傾斜角度αは、45°までであっても良い。それより大きな角度では、高温ガスの流れが、コンタクト・マウント14から時期尚早に分離する傾向がある。高温ガス13の、加熱ボリュームの内側7への、良好にデザインされた軸方向の経路は、それと同時に加熱ボリュームが小さく維持される外側の直径を有した状態で、10°と30°の間の傾斜角度αで実現される。
本発明に基づくスイッチング・チャンバの実施形態において、図1及び2に示されているように、口部分12は、傾斜方向に次第に細くなる中空切頭円錐の形態である。中空切頭円錐は、下記の工程により実現されることが可能である:絶縁補助ノズル11を円錐状に傾斜させる;中空切頭円錐の内側表面19として働く円錐表面を形成する;絶縁ノズル11の中に円錐表面(これは切頭円錐のケーシング表面20として働く)を形成する;次いで、絶縁補助ノズル11をコンタクト・マウント14に固定する;そして絶縁ノズル6を加熱ボリューム7のアウター・ウォール(これには参照符号21が付けられている)に固定する。
加熱チャネル10は、その全長に亘っておおむね一定の断面積を有している。高温ガスの流速は、それ故に、加熱チャネルの全体に亘っておおむね一定であり、特に、口部分12においても一定である。流れの不均一性に起因する、加熱チャネル10の中での望ましくない早過ぎる渦の形成の可能性は、それ故に、低く維持される。口部分12における一定の断面積は、表面19が表面20と比べてより急峻に傾斜することにより実現される。

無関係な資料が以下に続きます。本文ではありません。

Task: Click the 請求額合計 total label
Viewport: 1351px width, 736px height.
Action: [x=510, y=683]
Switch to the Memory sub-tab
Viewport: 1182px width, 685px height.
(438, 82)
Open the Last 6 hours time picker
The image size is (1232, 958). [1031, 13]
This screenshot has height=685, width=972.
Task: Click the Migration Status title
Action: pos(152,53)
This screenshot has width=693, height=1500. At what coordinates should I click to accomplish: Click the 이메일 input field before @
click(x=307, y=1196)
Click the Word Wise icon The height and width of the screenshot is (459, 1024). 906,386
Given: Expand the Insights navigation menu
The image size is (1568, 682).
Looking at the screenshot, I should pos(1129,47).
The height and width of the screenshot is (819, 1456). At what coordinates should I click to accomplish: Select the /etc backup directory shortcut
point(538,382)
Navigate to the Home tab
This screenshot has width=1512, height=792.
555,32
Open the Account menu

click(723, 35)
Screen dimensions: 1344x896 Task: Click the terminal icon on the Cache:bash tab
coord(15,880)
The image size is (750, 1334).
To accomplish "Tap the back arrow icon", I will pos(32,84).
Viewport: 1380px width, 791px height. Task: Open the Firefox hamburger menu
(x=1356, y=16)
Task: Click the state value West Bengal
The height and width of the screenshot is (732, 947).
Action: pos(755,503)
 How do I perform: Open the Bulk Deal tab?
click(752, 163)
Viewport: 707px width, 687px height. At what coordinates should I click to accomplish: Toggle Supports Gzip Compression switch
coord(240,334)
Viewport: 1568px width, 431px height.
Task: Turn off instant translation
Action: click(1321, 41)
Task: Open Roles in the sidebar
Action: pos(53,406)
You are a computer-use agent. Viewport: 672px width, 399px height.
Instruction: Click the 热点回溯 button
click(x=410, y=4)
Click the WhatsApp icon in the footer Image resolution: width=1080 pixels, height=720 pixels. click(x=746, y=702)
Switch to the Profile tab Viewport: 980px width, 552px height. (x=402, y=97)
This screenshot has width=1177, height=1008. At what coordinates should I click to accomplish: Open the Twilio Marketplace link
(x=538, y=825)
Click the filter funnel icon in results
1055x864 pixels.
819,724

図1から分かるように、ケーシング表面20は、口部分12から加熱ボリューム7への接続部で、リングの形態のシャープ・エッジ22により境界が定められる。このエッジは、高温ガスの流れ13がケーシング表面20から分離することを容易にし、それ故に、加熱ボリュームのリア・ウォール15上でのみの渦17の形成を助ける。エッジ22の半径は、典型的には、0.1から1mmである。
図5に示されたスイッチング・チャンバの実施形態において、エッジ22は、タブの形態で加熱ボリュームの中に突出するリング23の上に配置されている。このリング23は、高温ガスの流れ13が口部の領域においてより良くガイドされることを確保する。
中空切頭円錐の代わりに、口部分12が、異なる形状に作られていても良い。図3及び4から分かるように、口部分が、周方向に、互いに対してオフセットされた状態で配置されたチャネル要素12’(図3)及び12''(図4)を有していても良い。そのチャネル要素は、図3に示されているように、ほぼ円形の断面を有していても良く、または、図4に示されているように、バナナの形態であるの断面形状を有していても良い。
高温ガスと低温ガスを混合することにより実現されるクエンチング・ガスの質のために、加熱ボリューム7の中のトーラスの軸方向の長さの、トーラスの径方向の高さに対する比が、1と3の間であることが有利である。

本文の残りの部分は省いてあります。